Which doesn’t mean there haven’t been some huge online bad-beat jackpots.  The largest of all time was awarded in July of 2011, when the Boss Media / International Poker Network BBJ was hit for €1,265,583 (a bit over $1.8m), in a mega-cooler hand where pocket aces were up against pocket kings and the board made quads for both players.  That beat the previous record, over on the Merge Network (Carbon Poker), where a $1.2 million BBJ had been awarded.

One additional factor in online bad-beat jackpots’ waning popularity is… cashout limits.  Many intermediate-sized networks now limit cashouts to a set amount over a period of time, such as at Merge, where the limit is $2,500 month.  That’s part of why Merge did away with its own BBJ a couple of years back; there was virtually no incentive for players to chase a giant jackpot when it could take a winning player a decade of small monthly cashouts to get the winnings off the site.

ACR’s decision to pull its BBJ and focus on other promotions, such as its ongoing “Beast” offerings, has to be due in part to the fact that the concept of cracking a big BBJ just isn’t as juicy as it once was.  According to ACR’s page announcing the discontinuation, the pot will be frozen at about $175,000, with all cash tables now eligible to win the remaining jackpot

Here’s the meat of the blurb:

Americas Cardroom will be giving you that golden opportunity starting September.

As of September 1st, Americas Cardroom will no longer be collecting jackpot fees to feed the Bad Beat Jackpot. As a result, we’ll be freezing the counter on the BBJ and leaving the accumulated jackpot up there to be won….by anyone!

That’s right! Whether or not you’ve ever contributed a penny to the jackpot you’ll still be eligible to win the BBJ just by playing at any of the jackpot tables. The best part is, you won’t have to pay into the BBJ for your chance to win.

Americas Cardroom will be leaving the current jackpot up until it’s all gone so come and sit down at our jackpot tables and try your luck, you’ve got nothing to lose and everything to gain!

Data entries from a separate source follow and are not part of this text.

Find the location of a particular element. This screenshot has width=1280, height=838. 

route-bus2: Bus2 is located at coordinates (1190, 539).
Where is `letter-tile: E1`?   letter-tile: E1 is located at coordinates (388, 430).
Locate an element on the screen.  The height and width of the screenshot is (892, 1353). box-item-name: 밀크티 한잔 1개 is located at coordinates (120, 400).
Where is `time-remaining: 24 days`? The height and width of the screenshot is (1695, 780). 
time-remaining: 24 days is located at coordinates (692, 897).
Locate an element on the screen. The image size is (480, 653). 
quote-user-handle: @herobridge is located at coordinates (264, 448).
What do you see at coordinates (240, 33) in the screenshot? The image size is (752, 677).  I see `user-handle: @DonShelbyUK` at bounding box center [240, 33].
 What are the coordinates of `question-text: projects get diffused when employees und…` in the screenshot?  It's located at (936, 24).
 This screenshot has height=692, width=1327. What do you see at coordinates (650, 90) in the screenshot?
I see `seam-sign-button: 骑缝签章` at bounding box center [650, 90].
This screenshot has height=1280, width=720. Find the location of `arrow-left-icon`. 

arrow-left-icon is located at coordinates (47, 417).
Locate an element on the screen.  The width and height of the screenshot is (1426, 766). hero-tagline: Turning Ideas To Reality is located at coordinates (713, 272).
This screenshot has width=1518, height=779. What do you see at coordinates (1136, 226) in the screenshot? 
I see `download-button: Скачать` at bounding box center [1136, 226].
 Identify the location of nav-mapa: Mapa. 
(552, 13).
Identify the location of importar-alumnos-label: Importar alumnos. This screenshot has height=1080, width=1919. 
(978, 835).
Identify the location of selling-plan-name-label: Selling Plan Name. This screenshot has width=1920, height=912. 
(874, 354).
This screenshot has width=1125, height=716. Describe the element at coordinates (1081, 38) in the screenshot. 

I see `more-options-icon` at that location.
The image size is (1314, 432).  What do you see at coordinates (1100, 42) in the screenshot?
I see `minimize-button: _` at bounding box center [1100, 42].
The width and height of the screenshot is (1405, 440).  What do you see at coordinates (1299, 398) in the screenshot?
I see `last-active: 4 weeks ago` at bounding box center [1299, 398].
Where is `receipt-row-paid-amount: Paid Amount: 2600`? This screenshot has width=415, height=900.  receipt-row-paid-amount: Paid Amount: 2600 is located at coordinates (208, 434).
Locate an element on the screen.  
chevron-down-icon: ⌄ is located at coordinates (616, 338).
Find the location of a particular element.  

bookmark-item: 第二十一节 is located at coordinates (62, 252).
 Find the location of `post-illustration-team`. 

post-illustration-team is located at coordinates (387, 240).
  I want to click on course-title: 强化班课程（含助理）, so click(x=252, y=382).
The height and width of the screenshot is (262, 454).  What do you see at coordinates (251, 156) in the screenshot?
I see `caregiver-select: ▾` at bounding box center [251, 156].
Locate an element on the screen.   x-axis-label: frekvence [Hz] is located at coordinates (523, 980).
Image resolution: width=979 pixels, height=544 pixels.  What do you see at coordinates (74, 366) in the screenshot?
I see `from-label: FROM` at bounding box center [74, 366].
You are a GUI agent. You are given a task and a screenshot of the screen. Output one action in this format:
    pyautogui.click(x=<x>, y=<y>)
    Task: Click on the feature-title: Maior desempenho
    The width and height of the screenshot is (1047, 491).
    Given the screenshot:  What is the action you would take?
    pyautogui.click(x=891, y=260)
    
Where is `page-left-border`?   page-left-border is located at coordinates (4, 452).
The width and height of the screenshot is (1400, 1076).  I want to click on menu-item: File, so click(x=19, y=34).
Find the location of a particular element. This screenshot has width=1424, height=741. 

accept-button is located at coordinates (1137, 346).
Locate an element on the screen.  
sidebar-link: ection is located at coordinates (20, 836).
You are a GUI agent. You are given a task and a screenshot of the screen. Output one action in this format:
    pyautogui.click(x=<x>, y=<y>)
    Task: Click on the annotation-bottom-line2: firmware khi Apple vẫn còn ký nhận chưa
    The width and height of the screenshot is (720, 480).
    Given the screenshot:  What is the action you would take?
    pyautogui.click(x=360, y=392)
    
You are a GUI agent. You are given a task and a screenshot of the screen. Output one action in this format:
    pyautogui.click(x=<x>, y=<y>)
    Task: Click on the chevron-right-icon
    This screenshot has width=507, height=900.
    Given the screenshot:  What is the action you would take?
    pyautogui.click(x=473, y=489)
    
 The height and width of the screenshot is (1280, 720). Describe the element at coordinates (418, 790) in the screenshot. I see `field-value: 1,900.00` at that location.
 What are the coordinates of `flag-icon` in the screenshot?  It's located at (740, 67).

ACR also pumped out an advertorial at pokerfuse announcing the discontinuation, which at last check still contained this erroneous line: “Effective September 1st, Americas Cardroom is phasing out the online poker contest that paid players for losing a hand with a pair of eights or better.”  Someone might want to fix that, and mention that it’s actually quad eights or better, with pocket eights as the losing player’s hole cards.

Bad-beat jackpots might still be a staple of live poker rooms — where contributions to said jackpots can be made mandatory — but online, it’s a different, more selective story.  A few major networks still offer a BBJ, but it’s a concept in steady decline, and ACR’s discontinuation is just another step in the process.